Why fire hydrants ran dry as wildfires ravaged Los Angeles
As devastating wildfires raged across Los Angeles County this week, firefighters battling the blazes encountered fire hydrants that had no water.
Why it matters: The dry fire hydrants sparked political outrage and illustrated just how unprepared municipal water systems are to combat the sorts of large-scale urban wildfires that have become more frequent with climate change.
- Gov. Gavin Newsom (D) on Friday ordered an independent investigation into the Los Angeles Department of Water and Power (DWP), the nation's largest municipal utility, over hydrants and water supply issues. DWP provides water for more than four million L.A. residents and serves Pacific Palisades, a wealthy area of Los Angeles where much of the destruction took place.

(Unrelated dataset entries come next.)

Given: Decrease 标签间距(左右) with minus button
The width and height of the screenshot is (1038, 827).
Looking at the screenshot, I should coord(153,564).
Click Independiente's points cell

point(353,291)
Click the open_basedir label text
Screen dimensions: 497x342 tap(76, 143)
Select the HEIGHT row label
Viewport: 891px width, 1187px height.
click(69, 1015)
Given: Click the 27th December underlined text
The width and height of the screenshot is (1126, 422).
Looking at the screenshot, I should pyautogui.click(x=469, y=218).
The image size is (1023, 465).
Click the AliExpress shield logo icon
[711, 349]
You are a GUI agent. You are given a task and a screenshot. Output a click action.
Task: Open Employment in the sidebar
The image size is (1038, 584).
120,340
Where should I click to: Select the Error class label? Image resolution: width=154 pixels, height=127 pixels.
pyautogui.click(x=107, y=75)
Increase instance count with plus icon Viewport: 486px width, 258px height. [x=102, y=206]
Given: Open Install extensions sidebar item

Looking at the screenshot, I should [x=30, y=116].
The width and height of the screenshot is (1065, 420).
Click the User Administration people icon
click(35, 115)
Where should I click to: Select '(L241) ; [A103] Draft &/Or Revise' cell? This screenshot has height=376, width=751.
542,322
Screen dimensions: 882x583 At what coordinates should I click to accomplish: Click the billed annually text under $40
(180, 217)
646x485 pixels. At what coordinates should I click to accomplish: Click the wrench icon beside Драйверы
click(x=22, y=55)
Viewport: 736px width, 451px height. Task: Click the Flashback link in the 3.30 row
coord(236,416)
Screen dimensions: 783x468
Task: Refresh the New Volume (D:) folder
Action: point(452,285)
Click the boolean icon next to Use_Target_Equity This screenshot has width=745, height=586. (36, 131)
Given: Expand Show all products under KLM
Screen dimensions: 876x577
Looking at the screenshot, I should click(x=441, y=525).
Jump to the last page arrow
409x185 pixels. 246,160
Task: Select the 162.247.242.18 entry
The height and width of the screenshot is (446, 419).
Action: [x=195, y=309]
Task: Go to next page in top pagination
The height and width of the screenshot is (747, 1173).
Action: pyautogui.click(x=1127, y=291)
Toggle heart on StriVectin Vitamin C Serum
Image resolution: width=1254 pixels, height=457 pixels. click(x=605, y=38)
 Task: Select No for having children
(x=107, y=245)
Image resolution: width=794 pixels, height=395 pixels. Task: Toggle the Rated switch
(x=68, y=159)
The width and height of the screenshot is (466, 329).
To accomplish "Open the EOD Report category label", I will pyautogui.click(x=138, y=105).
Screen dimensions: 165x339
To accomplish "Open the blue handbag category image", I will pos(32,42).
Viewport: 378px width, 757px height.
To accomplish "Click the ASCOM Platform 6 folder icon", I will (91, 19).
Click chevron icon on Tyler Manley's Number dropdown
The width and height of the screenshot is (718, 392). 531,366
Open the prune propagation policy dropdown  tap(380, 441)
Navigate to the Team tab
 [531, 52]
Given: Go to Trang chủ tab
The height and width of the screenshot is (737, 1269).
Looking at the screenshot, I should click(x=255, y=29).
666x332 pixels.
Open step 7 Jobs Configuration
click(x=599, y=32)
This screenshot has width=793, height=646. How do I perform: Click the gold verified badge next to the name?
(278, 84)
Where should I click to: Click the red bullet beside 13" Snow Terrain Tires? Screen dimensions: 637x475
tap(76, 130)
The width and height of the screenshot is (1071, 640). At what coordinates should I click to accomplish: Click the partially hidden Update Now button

- "While water supplies from local fire hydrants are not designed to extinguish wildfires over large areas, losing supplies from fire hydrants likely impaired the effort to protect some homes and evacuation corridors," Newsom said. "We need answers to how that happened."
- President-elect Trump has suggested Newsom was to blame for the dry hydrants βΒ claiming without evidence that he blocked water supply to the south of the state with the state's fish conservation efforts. The governor and other experts have sharply rejected the claims.
- "We are looking at a situation that is just completely not part of any domestic water system design," Marty Adams, a former DWP general manager and engineer, told The New York Times.
The big picture: Fire hydrants running out of water isn't unheard of during severe wildfires, according to Kearns, as similar instances were reported during wildfires in Maui, Colorado and Oregon.
- "It's something that we have definitely started to see as, essentially, these wildland fires move into urban areas and become urban conflagrations," Faith Kearns, a water and wildfire expert with the Global Futures Laboratory at Arizona State University, told Axios.
- "Our urban water supply is meant to deal more with things like a single house being on fire," she added.
Why did the fire hydrants run dry?
Firefighters battling the Palisades Fire earlier this week encountered swaths of fire hydrants with no water after the three water tanks supplying the Pacific Palisades ran dry by 3 a.m. Wednesday, Janisse QuiΓ±ones, chief engineer of the Los Angeles Department of Water and Power, said at a press briefing later that day.
- The area's water system had been pushed "to the extreme," she said. "Four times the normal demand was seen for 15 hours straight, which lowered our water pressure."
- The problem persisted for hours while wildfires ravaged the area, the New York Times reported.
Political finger-pointing as a result
Trump and his billionaire ally Elon Musk skewered California Democrats, and in Trump's case Gov. Gavin Newsom (D), over the wildfires.
- Musk wrote on X Wednesday: "These fires are easily avoidable, but nonsense regulations in California prevent action being taken, so year after year homes burn down and more people die."
- Trump claimed on Truth Social Wednesday that Newsom, a longtime foe, had "refused to sign" a water restoration declaration "that would have allowed millions of gallons of water, from excess rain and snow melt from the North, to flow daily into many parts of California" including areas impacted by wildfires.
Newsom in an X post Wednesday called Trump's claim "that a water restoration declaration" exists "pure fiction."
- He said β though not mentioning Trump β during a briefing Friday with President Biden that there have been "hurricane force winds of mis and disinformation, lies."
- "And it breaks my heart as people are suffering and struggling that we're up against those hurricane forces as well," the governor added.
- Newsom also in a letter to Trump Friday invited him to visit and see the damage in L.A.
Would more water have helped?
Even if the water hydrants hadn't run dry, it wouldn't have changed the fact that urban water systems aren't designed to combat multiple, expansive and fast-moving wildfires all at once.
- While every bit of water helps, using fire hydrants and water hoses isn't an effective method of battling "multiple onslaughts of fire under high wind conditions,' she said.
- "Is it going to save a whole neighborhood under those kinds of ... high wind conditions? Probably not.
Fighting wildland fires in urban areas also limits the methods that can be used, like aerial drops, which could damage structures below, she noted.
- High winds can also ground planes, which was the case when a civilian drone hit a Super Scooper aircraft used in the Palisades Fire on Thursday, per an X post from Los Angeles Fire Department spokesperson Erik Scott.
- That fire was only 11% contained as of Saturday morning.
What we're watching: Kearns said cities need, among other things, high-volume pipes and more backup power to pump waters to higher elevations.
- "Now we face the question of whether and how there would be enough funding, for example, to actually develop urban water systems that were equipped to deal with these kinds of wildfires," she said.